PROBLEM DESCRIPTION: Within the records below is a range that opens at the line with "Given: Expand the View Configuration section" and closes at the line with "Open DevTools settings". Return that range word for word, both ends included, and only that range.

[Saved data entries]

-------

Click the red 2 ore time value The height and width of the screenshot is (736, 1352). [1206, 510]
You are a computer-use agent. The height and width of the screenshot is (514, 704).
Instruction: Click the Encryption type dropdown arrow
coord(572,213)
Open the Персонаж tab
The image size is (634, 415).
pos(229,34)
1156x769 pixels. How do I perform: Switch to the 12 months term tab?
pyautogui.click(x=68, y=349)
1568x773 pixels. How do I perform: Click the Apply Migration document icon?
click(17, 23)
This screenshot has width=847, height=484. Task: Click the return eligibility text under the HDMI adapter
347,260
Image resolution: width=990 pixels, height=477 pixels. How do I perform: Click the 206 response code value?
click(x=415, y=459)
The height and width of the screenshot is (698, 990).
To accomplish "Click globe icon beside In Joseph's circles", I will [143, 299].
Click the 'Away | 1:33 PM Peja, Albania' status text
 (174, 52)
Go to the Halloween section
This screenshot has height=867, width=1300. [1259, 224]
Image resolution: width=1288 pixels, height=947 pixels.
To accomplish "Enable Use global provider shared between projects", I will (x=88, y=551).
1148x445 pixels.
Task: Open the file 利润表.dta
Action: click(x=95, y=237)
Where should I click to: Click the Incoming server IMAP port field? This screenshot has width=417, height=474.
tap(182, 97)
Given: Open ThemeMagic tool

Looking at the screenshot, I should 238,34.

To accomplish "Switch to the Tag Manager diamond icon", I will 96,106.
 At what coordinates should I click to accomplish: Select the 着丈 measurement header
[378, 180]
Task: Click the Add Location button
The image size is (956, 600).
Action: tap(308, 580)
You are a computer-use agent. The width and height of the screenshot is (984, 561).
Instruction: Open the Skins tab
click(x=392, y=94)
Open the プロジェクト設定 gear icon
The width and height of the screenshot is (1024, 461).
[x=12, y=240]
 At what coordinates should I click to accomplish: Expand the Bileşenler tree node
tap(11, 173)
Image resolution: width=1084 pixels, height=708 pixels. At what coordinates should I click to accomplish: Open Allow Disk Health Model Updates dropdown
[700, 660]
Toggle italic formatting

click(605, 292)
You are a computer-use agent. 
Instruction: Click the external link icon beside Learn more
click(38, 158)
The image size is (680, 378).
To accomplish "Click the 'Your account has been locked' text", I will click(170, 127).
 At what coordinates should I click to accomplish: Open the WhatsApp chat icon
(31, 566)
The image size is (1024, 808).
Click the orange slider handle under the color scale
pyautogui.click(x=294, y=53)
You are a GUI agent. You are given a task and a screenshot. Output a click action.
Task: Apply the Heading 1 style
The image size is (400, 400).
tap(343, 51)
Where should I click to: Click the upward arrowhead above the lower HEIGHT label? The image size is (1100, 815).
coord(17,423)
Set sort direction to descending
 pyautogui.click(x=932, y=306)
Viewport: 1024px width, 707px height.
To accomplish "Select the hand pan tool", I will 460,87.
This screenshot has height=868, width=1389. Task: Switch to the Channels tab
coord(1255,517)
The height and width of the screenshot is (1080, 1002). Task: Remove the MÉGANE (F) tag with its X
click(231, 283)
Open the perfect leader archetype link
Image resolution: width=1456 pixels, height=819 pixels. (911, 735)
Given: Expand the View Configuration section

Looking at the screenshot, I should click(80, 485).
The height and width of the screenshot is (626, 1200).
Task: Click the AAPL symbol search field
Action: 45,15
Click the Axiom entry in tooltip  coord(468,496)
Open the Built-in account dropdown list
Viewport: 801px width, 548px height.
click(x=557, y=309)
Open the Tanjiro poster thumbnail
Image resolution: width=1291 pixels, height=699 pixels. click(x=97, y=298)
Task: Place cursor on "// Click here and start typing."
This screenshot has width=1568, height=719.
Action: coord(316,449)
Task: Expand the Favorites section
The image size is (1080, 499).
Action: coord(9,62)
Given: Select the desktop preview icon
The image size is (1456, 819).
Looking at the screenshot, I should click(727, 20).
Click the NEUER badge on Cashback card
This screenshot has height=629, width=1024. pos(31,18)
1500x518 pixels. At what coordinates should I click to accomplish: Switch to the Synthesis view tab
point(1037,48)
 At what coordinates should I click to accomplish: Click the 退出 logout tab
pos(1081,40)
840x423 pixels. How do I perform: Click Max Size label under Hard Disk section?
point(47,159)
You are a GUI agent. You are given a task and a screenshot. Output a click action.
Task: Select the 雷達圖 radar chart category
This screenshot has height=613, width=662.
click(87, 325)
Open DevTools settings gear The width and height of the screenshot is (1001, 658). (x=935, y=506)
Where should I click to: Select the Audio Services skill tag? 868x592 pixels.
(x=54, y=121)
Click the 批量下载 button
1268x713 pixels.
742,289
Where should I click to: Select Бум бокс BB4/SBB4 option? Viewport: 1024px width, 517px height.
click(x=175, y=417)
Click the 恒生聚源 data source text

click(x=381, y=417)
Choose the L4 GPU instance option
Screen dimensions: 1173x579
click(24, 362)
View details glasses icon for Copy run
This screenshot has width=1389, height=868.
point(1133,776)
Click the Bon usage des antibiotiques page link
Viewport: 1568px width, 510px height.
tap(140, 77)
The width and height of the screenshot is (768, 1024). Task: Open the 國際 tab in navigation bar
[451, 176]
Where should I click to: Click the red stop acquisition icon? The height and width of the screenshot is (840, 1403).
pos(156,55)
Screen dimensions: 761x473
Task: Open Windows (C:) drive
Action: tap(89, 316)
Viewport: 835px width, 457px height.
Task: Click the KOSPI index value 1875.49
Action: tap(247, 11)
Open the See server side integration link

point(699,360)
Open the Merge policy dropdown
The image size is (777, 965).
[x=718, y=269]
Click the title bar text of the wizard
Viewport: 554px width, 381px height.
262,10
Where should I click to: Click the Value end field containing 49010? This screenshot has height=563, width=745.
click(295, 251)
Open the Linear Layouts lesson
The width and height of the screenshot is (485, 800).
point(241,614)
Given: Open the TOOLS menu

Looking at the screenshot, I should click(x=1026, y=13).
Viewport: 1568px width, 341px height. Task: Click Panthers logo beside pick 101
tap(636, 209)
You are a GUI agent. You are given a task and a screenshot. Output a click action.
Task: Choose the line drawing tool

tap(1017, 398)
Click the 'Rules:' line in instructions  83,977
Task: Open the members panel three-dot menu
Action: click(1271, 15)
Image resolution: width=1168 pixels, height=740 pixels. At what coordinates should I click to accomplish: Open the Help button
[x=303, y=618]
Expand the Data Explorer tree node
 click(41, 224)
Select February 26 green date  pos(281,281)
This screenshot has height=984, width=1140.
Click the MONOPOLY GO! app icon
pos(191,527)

-------

ANSWER TO THE EXERCISE:
Given: Expand the View Configuration section

Looking at the screenshot, I should click(80, 485).
The height and width of the screenshot is (626, 1200).
Task: Click the AAPL symbol search field
Action: 45,15
Click the Axiom entry in tooltip  coord(468,496)
Open the Built-in account dropdown list
Viewport: 801px width, 548px height.
click(x=557, y=309)
Open the Tanjiro poster thumbnail
Image resolution: width=1291 pixels, height=699 pixels. click(x=97, y=298)
Task: Place cursor on "// Click here and start typing."
This screenshot has width=1568, height=719.
Action: coord(316,449)
Task: Expand the Favorites section
The image size is (1080, 499).
Action: coord(9,62)
Given: Select the desktop preview icon
The image size is (1456, 819).
Looking at the screenshot, I should click(727, 20).
Click the NEUER badge on Cashback card
This screenshot has height=629, width=1024. pos(31,18)
1500x518 pixels. At what coordinates should I click to accomplish: Switch to the Synthesis view tab
point(1037,48)
 At what coordinates should I click to accomplish: Click the 退出 logout tab
pos(1081,40)
840x423 pixels. How do I perform: Click Max Size label under Hard Disk section?
point(47,159)
You are a GUI agent. You are given a task and a screenshot. Output a click action.
Task: Select the 雷達圖 radar chart category
This screenshot has height=613, width=662.
click(87, 325)
Open DevTools settings gear The width and height of the screenshot is (1001, 658). (x=935, y=506)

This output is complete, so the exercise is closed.